▶ [Material to process]
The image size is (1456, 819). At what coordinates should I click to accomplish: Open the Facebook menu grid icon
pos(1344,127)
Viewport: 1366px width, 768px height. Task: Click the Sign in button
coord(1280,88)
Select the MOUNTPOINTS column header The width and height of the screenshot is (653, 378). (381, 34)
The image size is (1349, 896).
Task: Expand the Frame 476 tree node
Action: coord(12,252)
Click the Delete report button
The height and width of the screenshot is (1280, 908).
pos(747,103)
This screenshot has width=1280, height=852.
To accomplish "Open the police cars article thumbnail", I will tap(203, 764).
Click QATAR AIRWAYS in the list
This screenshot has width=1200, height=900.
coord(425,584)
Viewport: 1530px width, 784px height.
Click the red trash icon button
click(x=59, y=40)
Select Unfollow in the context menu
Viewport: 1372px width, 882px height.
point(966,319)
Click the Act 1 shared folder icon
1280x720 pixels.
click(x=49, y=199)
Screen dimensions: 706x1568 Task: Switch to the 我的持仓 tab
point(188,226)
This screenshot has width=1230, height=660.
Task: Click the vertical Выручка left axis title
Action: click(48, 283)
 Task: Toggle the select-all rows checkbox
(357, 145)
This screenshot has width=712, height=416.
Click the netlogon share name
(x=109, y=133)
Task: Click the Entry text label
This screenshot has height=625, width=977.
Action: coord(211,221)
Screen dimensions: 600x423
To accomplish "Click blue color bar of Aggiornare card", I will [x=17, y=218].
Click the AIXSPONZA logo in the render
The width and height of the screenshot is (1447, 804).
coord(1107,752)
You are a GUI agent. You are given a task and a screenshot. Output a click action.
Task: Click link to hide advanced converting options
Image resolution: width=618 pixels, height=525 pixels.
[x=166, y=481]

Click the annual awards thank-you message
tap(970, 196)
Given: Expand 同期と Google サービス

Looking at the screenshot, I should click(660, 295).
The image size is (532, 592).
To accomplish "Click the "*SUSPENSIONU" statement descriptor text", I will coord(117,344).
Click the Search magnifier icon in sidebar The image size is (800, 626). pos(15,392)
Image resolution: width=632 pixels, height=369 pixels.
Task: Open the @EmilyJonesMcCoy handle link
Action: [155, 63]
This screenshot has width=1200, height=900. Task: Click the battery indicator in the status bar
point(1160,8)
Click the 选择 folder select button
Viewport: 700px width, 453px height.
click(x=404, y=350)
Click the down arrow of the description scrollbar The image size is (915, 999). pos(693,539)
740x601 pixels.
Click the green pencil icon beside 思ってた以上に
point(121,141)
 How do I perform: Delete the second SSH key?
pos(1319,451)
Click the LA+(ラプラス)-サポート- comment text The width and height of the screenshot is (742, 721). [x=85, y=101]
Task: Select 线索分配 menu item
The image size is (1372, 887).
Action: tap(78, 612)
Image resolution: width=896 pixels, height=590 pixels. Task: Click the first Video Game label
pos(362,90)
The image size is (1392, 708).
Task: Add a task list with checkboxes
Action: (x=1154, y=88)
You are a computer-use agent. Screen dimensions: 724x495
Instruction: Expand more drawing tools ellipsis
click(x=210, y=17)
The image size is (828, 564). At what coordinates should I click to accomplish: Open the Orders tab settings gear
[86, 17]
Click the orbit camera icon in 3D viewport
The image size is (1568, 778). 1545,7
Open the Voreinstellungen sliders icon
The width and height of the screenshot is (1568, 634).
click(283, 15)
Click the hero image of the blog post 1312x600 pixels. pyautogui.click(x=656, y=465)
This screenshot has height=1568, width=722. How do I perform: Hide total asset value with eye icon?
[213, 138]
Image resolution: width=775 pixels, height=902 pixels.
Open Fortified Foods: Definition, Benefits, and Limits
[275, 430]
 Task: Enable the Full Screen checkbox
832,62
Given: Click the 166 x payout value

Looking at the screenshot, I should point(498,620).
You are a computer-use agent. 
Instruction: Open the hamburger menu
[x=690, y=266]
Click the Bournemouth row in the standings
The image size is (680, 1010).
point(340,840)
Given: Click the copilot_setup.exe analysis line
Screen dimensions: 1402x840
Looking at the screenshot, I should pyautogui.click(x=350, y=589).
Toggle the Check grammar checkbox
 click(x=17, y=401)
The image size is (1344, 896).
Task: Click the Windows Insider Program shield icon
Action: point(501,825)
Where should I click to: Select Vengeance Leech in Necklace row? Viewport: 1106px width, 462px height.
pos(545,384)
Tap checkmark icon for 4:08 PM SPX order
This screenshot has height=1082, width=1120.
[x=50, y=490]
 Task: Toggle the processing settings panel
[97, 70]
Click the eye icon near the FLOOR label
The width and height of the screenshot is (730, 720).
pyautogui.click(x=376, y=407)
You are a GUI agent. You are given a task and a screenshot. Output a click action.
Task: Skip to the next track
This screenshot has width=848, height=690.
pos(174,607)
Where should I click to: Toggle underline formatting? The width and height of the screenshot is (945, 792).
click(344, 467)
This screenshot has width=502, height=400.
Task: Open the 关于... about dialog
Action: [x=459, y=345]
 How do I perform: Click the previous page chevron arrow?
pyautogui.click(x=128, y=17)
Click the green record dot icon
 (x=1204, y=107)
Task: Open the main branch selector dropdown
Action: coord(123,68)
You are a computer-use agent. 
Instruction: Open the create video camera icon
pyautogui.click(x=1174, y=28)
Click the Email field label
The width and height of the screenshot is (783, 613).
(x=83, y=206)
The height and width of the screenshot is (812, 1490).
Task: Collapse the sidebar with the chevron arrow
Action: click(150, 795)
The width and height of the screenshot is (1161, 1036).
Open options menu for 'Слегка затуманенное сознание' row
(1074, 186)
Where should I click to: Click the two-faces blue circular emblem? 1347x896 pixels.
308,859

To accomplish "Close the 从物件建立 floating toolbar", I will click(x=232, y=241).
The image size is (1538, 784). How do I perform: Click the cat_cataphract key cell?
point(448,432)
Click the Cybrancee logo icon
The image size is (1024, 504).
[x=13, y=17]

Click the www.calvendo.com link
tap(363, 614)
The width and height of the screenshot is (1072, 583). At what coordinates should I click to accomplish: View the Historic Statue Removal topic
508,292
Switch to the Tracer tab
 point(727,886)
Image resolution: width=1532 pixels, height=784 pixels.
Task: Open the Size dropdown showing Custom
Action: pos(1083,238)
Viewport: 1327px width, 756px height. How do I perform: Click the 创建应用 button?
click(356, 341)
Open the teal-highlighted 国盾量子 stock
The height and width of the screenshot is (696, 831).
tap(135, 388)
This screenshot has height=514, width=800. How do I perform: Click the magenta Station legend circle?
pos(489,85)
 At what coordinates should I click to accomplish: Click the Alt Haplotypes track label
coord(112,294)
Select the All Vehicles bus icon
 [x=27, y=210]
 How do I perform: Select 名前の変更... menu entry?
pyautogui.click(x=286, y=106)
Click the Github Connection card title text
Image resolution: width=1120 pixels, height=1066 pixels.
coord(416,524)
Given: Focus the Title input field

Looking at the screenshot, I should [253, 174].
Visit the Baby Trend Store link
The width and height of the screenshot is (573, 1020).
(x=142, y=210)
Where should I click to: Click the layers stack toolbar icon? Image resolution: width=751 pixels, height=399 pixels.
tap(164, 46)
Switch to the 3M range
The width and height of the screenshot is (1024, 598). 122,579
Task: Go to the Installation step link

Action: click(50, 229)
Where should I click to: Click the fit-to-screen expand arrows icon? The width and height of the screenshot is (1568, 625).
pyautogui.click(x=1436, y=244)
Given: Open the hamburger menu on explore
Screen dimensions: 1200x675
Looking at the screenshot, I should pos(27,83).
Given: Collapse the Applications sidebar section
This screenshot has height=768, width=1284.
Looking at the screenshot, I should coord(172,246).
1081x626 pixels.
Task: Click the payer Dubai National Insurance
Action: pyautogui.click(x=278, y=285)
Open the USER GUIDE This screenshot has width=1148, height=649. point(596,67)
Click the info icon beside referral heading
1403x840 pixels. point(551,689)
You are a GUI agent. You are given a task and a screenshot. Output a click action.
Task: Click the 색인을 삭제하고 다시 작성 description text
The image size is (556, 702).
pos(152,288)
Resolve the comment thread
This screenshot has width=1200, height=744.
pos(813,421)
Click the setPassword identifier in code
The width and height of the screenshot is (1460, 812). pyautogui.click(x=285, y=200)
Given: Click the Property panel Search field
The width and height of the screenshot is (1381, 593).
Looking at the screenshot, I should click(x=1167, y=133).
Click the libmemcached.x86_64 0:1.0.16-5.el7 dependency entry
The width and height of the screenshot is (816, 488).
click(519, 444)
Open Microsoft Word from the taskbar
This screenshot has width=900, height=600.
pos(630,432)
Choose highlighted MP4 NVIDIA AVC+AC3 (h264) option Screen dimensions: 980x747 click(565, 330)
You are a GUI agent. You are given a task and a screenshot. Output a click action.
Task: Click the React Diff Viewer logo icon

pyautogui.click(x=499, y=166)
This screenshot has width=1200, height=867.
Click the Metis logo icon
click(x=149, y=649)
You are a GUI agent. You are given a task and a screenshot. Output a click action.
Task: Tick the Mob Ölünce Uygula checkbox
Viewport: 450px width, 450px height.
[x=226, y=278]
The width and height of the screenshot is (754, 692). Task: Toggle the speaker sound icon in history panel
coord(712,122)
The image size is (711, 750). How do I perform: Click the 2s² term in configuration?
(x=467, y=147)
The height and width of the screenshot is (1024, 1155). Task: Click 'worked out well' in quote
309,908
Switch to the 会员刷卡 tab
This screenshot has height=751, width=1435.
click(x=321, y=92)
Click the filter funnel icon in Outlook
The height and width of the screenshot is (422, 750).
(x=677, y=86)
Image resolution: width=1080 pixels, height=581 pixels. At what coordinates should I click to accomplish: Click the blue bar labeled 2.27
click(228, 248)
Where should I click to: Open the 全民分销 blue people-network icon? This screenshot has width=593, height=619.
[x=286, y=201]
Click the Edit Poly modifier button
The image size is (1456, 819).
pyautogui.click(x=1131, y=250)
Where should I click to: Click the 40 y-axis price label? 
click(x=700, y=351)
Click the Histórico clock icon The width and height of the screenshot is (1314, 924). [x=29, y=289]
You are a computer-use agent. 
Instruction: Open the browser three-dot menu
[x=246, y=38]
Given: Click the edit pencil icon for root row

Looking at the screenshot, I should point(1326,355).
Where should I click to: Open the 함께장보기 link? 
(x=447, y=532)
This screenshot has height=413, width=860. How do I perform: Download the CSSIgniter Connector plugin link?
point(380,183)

▶ [Written instruction] Please rewrite the records between the lines holding "This screenshot has height=514, width=800." and "[x=27, y=210]", inclusive, as a Markdown table with the columns Row and Record line, numbering each row and leaving out blank lines.

▶ [Finished exercise]
| Row | Record line |
|---|---|
| 1 | This screenshot has height=514, width=800. How do I perform: Click the magenta Station legend circle? |
| 2 | pos(489,85) |
| 3 |  At what coordinates should I click to accomplish: Click the Alt Haplotypes track label |
| 4 | coord(112,294) |
| 5 | Select the All Vehicles bus icon |
| 6 |  [x=27, y=210] |